ADHD drug may increase patients' restorative care needs

Dental Procedure Patient

Adults taking medicine for attention deficit hyperactivity disorder (ADHD) may need more restorations, suggesting a significant effect that stimulant medications may have on oral health. The study, which included more than 210,000 people, was published on June 8 in Special Care in Dentistry.

Each additional 1,000 mg of the central nervous stimulant methylphenidate taken heightened the odds of the person needing restorative treatment. This study is believed to be the first evidence of the effect and dose response of methylphenidate use and the prevalence of restoration needs in young adults with ADHD, the authors wrote.

“Both ADHD and MP (methylphenidate) contribute to requirement of restorative treatments,” wrote the authors, led by Dr. Haggai Schermann of the Tel Aviv Sourasky Medical Center, which is affiliated with Tel Aviv University in Israel.

Currently, the use of methylphenidate is prevalent in up to 7.5% of children between the ages of 6 and 18 and in up to 35% of college students. Research has shown that methylphenidate can reduce bone density and cause slower growth in kids; however, the role of this medication in dental health is limited, according to the study.

To evaluate the effect and dose response of methylphenidate use on the restorative treatment needs among adults with ADHD, a retrospective study of military recruits between the ages of 18 and 25 who served for one to four years between 2005 and 2017 was conducted. Researchers accessed the medical records of 213,604 recruits.

Of those patients, 6,875 had ADHD and received treatment with methylphenidate, 6,729 had untreated ADHD, and 200,000 did not have the condition. The outcome was needing at least one restorative treatment during the study period, the authors wrote.

The frequency for which restorative care was needed among those treated for ADHD was 24%, and these adults also had the highest average number of treatments per person at 0.88 (± 1.69). It was 22% among those with untreated ADHD and 17% for healthy patients (p < 0.0001), they wrote. The average number of treatments per person in patients with untreated ADHD was 0.78 (± 1.54), and it was 0.61 (± 1.72) for healthy patients, they wrote.

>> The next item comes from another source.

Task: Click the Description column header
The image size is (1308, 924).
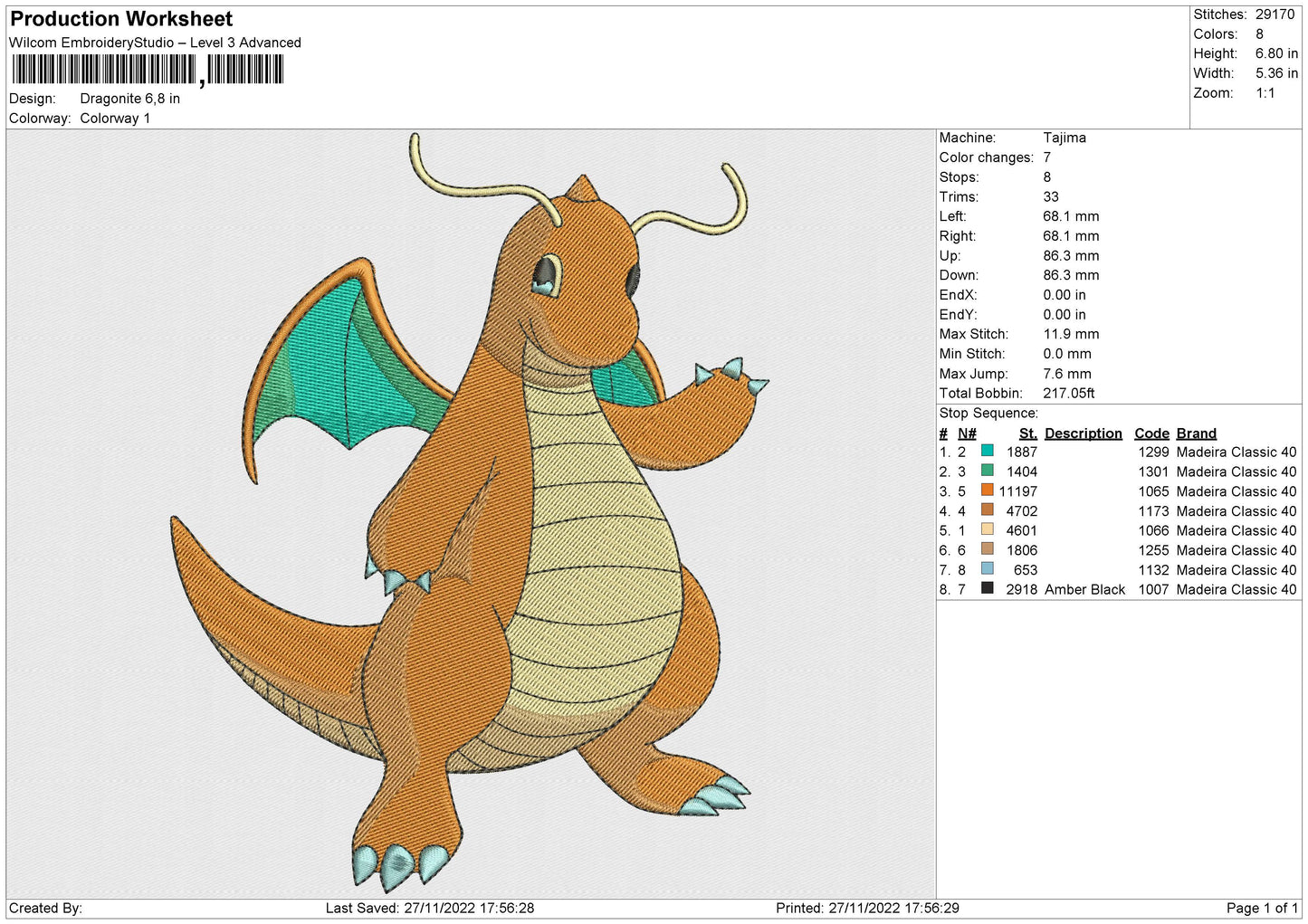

Multivariate analysis revealed that the dose-response correlation between methylphenidate use and the odds of having at least one restorative treatment was confirmed (odds ratio = 1.006 for each additional 1,000 mg of methylphenidate; 95% confidence interval, 1.004 to 1.009). The findings translate into a heightened relative risk of 0.5% for each additional 1,000 mg of medication taken. The patients in the study were exposed to about 2,300 mg in three months, but it may be necessary for some patients to take up to 100 mg daily, the authors wrote.

The study had several limitations, including its retrospective design, they acknowledged. Since the pathophysiology behind the link between ADHD, methylphenidate, and restorative treatment remains uncharacterized, the topic needs further exploration, the authors wrote.

“Chronic MP medication among young adults leads to an elevated need for restorative treatments,” Schermann and colleagues wrote.